Motion Estimation Without Integer-Pel Search
IEEE Transactions on Image Processing，2012，22（4）：1340 - 135 | 2012年11月20日 | 10.1109/TIP.2012.2228495
The typical motion estimation (ME) consists of three main steps, including spatial-temporal prediction, integer-pel search, and fractional-pel search. The integer-pel search, which seeks the best matched integer-pel position within a search window, is considered to be crucial for video encoding. It occupies over 50% of the overall encoding time (when adopting the full search scheme) for software encoders, and introduces remarkable area cost, memory traffic, and power consumption to hardware encoders. In this paper, we find that video sequences (especially high-resolution videos) can often be encoded effectively and efficiently even without integer-pel search. Such counter-intuitive phenomenon is not only because that spatial-temporal prediction and fractional-pel search are accurate enough for the ME of many blocks.
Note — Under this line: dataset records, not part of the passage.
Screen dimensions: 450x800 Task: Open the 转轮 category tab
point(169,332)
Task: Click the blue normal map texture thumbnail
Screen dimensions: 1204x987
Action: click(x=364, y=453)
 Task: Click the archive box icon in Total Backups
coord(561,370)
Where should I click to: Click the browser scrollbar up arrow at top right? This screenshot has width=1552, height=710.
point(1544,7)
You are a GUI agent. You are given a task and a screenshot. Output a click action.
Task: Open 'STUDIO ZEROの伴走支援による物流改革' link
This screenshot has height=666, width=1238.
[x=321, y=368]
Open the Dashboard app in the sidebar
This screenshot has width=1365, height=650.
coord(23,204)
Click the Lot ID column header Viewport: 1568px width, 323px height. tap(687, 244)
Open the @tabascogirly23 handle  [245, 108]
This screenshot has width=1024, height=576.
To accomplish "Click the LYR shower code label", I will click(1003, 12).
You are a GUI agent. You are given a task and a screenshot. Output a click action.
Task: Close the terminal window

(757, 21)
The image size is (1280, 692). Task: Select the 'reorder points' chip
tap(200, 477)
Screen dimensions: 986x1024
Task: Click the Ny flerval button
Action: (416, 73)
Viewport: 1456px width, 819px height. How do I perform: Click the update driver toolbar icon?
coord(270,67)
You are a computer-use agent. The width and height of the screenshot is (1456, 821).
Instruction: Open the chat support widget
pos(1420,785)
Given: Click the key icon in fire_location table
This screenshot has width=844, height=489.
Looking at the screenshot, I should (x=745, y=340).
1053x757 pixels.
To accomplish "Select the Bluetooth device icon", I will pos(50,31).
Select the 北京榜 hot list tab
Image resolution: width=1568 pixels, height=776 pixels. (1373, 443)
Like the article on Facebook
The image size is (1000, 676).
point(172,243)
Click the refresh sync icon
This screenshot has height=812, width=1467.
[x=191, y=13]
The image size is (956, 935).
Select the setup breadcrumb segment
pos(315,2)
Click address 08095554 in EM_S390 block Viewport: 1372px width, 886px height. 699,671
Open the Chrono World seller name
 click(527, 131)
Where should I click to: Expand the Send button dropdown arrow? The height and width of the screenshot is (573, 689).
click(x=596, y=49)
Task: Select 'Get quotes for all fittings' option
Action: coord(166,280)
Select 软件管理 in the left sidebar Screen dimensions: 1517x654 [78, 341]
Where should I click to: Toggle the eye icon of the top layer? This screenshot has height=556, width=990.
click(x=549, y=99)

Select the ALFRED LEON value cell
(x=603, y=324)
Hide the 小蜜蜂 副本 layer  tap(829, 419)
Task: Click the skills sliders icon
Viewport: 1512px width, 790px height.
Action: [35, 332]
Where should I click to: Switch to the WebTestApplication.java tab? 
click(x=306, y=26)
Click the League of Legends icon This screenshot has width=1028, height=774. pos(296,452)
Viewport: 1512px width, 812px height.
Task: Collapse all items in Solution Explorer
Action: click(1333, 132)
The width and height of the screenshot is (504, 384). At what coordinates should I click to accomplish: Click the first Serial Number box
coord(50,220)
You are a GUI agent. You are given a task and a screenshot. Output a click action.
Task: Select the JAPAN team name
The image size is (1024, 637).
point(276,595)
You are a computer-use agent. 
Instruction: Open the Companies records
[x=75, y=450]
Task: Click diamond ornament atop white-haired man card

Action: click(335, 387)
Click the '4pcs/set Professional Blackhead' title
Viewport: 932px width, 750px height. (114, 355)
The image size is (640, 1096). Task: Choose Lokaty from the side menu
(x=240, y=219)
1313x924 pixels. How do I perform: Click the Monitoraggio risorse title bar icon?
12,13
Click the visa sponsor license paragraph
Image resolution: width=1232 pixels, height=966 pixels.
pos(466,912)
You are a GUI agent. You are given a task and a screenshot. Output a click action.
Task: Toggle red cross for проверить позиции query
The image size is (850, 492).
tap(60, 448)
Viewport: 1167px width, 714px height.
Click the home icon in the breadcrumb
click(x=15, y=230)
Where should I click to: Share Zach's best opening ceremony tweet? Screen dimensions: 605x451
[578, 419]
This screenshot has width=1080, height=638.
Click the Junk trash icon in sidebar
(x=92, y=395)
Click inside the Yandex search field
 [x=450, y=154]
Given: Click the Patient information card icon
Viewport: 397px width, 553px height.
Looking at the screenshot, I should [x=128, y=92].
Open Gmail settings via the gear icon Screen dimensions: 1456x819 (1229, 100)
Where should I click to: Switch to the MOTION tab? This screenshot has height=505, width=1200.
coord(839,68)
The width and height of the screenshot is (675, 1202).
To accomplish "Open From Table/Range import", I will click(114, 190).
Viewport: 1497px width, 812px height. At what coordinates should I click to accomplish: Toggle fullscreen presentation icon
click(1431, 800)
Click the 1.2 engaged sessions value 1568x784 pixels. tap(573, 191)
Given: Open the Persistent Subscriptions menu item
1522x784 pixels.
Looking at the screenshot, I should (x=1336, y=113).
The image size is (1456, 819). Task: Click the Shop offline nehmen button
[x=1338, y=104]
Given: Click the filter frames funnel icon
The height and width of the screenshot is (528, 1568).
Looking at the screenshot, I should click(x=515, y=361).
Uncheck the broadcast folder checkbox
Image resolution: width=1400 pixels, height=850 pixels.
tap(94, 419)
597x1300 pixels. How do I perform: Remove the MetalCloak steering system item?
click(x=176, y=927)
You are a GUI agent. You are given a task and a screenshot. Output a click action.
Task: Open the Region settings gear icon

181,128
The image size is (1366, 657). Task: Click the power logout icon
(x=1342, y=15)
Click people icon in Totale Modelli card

In fact, we observe that when the predicted motion vector is biased from the optimal motion vector (mainly for boundary blocks of irregularly moving objects), it is also hard for integer-pel search to reduce the final rate-distortion cost: the deviation of reference position could be alleviated with the fractional-pel interpolation and rate-distortion optimization techniques (e.g., adaptive macroblock mode). Considering the decreasing proportion of boundary blocks caused by the increasing resolution of videos, integer-pel search may be rather cost-ineffective in the era of high-resolution. Experimental results on 36 typical sequences of different resolutions encoded with x264, which is a widely-used video encoder, comply with our analysis well. For 1080p sequences, removing the integer-pel search saves 57.9% of the overall H.264 encoding time on average (compared to the original x264 with full integer-pel search using default parameters), while the resultant performance loss is negligible: the bit-rate is increased by only 0.18%, while the peak signal-to-noise ratio is decreased by only 0.01 dB per frame averagely.